The interview took place on February 5 at Tweedy, Browne’s offices in Stamford, CT.

What is Tweedy, Browne’s philosophy and approach to value investing?

Will Browne: The essence of what we do comes from what some people refer to as Benjamin Graham’s big idea. Our focus is on determining the value of a business. That is a relatively objective exercise. It’s ascertainable within a reasonable range. The share of stock is nothing more than a fractional interest in the business.

If you can get comfortable with the valuation of the business, then you look to the marketplace and see at what price that business is changing hands. We don’t subscribe to the idea that market price is the efficient price. It is the result of all sorts of people bringing all sorts of factors to the marketplace to trade those securities. Our investment philosophy gives us an anchor and a framework to think about what we want to do with regard to our investments.

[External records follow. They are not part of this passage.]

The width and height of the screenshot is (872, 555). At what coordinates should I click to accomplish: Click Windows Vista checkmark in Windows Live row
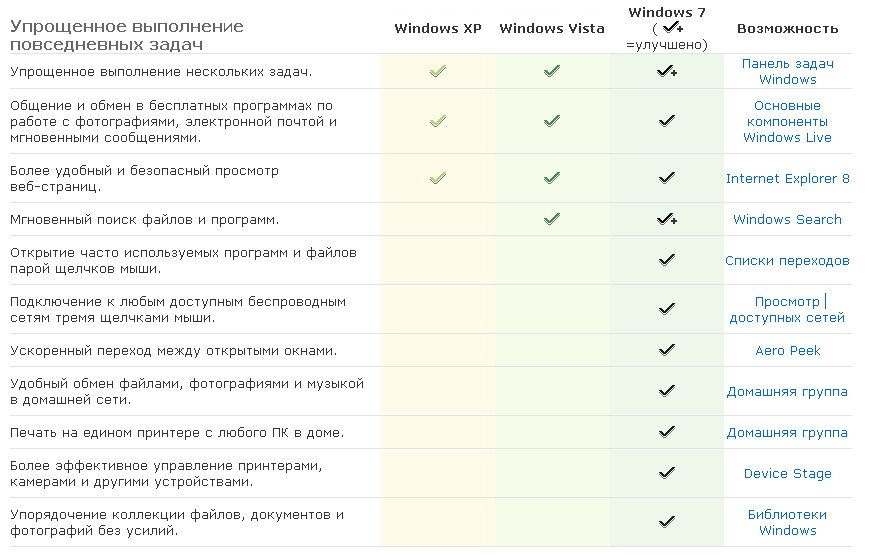(x=551, y=121)
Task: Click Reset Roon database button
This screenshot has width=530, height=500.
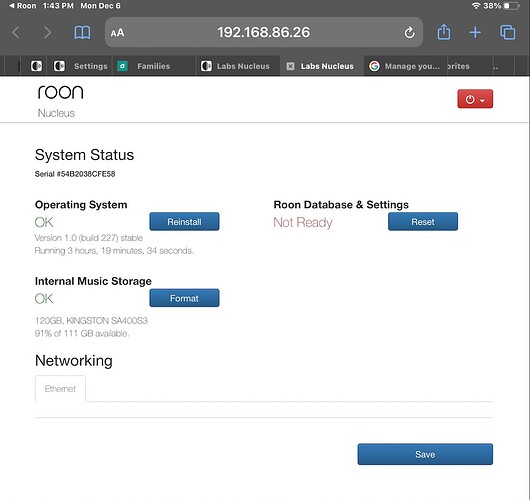Action: click(423, 222)
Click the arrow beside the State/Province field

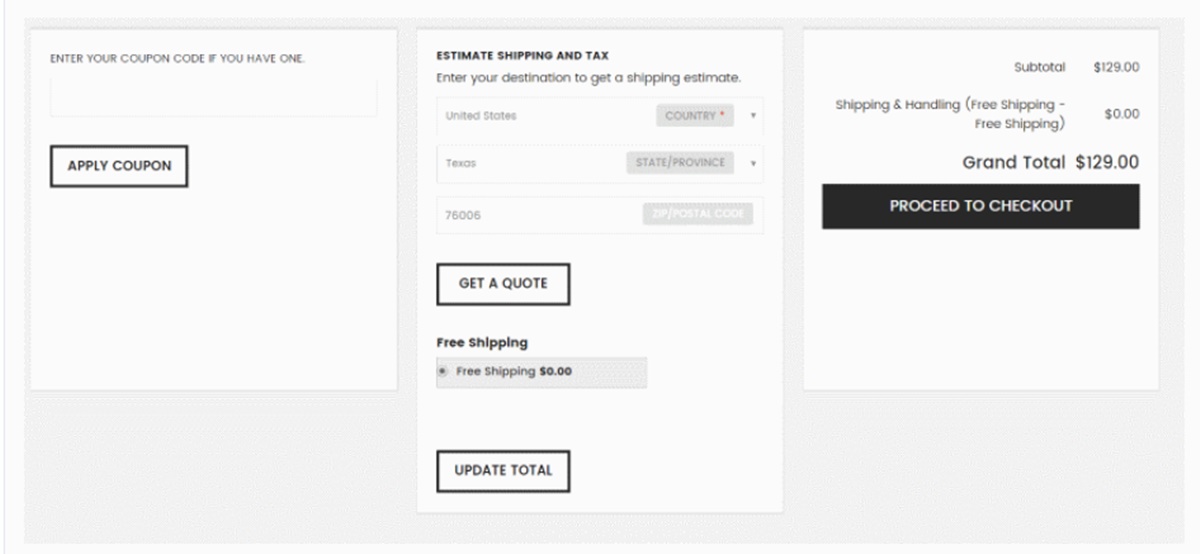pyautogui.click(x=752, y=163)
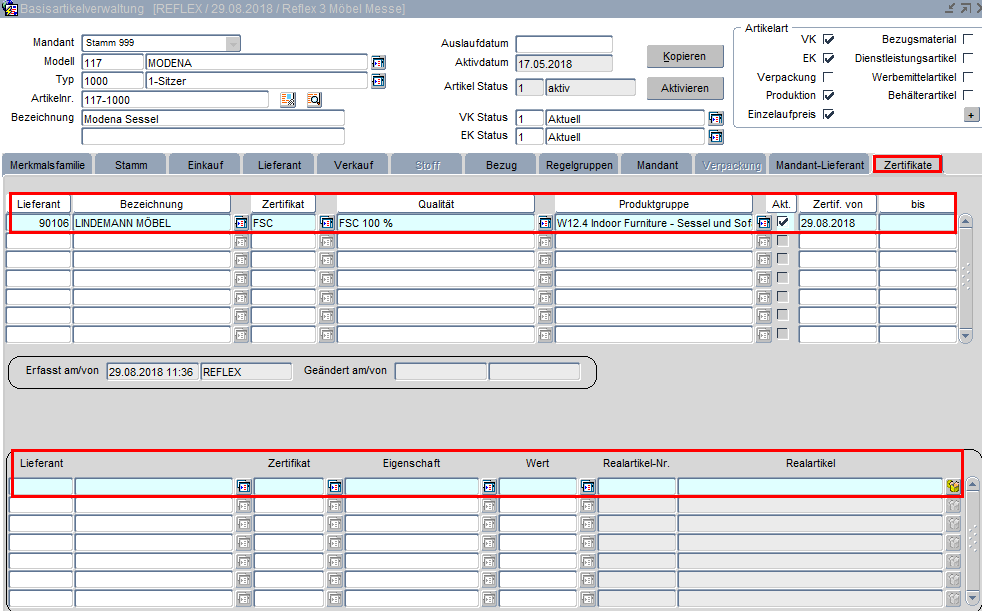This screenshot has height=611, width=982.
Task: Click the magnifier search icon next to Artikelnr.
Action: [313, 100]
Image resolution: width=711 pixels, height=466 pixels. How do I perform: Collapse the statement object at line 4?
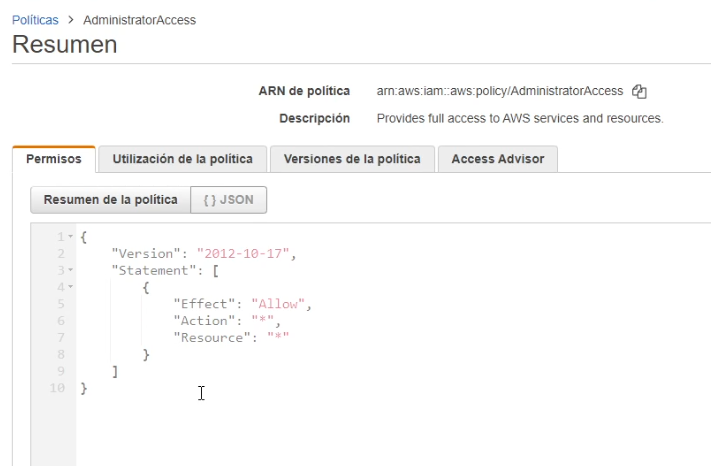71,288
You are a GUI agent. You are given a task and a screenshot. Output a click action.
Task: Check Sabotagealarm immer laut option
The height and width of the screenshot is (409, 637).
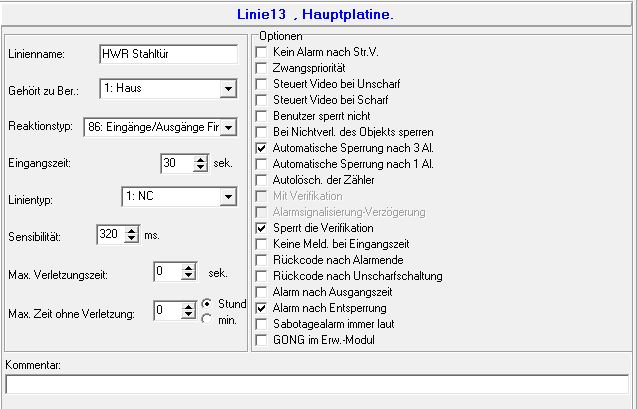pos(262,324)

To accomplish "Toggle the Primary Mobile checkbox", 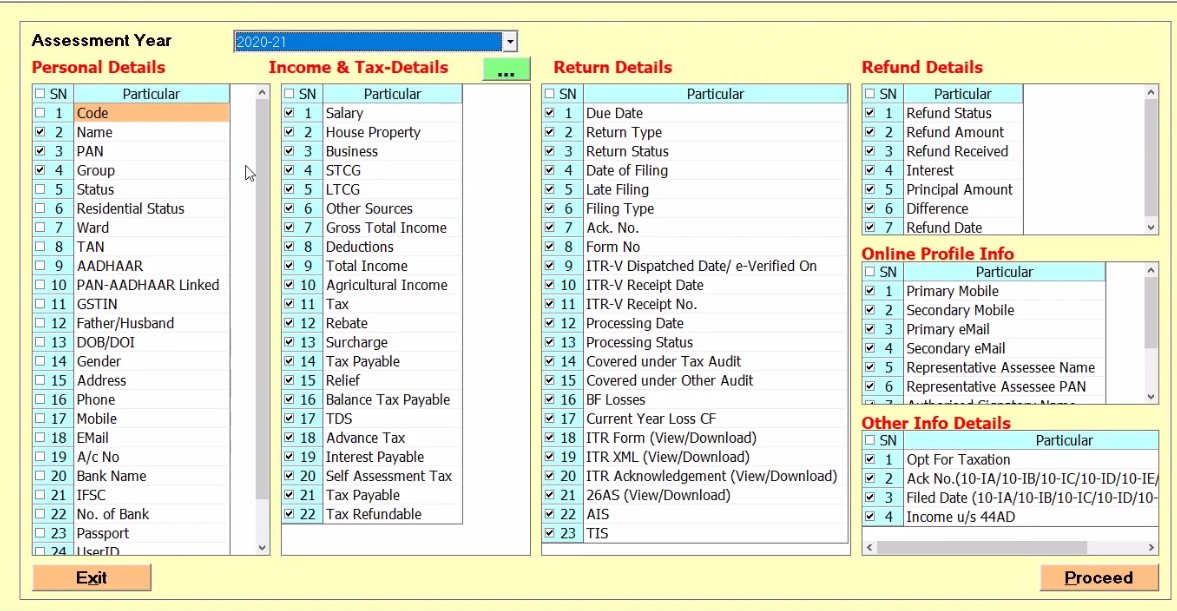I will pyautogui.click(x=869, y=292).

That is the essence. I don’t believe that it differs entirely or to a great extent from a number of other people who employ or speak about this approach.

Sometimes the term “value investing” is a bit overused. Even if you ask someone who’s got an algorithm or a momentum approach, he’ll probably try and weave in the concept of value. No one wants to say that they don’t pay attention to value. It’s just a question of how you determine value.

What differentiates you from other value investing funds?

Bob Wyckoff: When thinking about how Tweedy’s approach to value investing may differ from that of others in the marketplace, I’d point out a few facts. By reputation, we’re considered one of the purer practitioners of the Graham and Dodd style of investing. We tend to be conservative appraisers of businesses. We seek very significant discounts off of our conservative appraisals of business values. We’re debt-averse investors. We pay a lot of attention to debt levels in the companies in which we invest.

We pay attention to what’s being paid in the real world in terms of multiples of operating income, net income, book value, etc., for businesses when we go to value them. We pay a lot of attention to merger and acquisition “comps,” if you will, around the world. We use that as a benchmark for the multiples we use to value businesses in the stock market. We’re typically trying to buy at a significant discount (often as much as a third to 40%) off of our estimate of intrinsic value.

In our flagship fund, the Tweedy, Browne Global Value Fund, something that makes us significantly different from many, if not the bulk of our competitors, is the fact that we hedge our perceived foreign currency exposure back to the U.S. dollar.

John Spears: In reading other value managers’ annual reports, occasionally people will talk about buying at a discount to intrinsic value. But they don’t normally go into much detail about how they calculate it, or what intrinsic value is. Some people use a discounted future cash flow model. But things like that are less straightforward than using industry merger and acquisition comparables to value a company.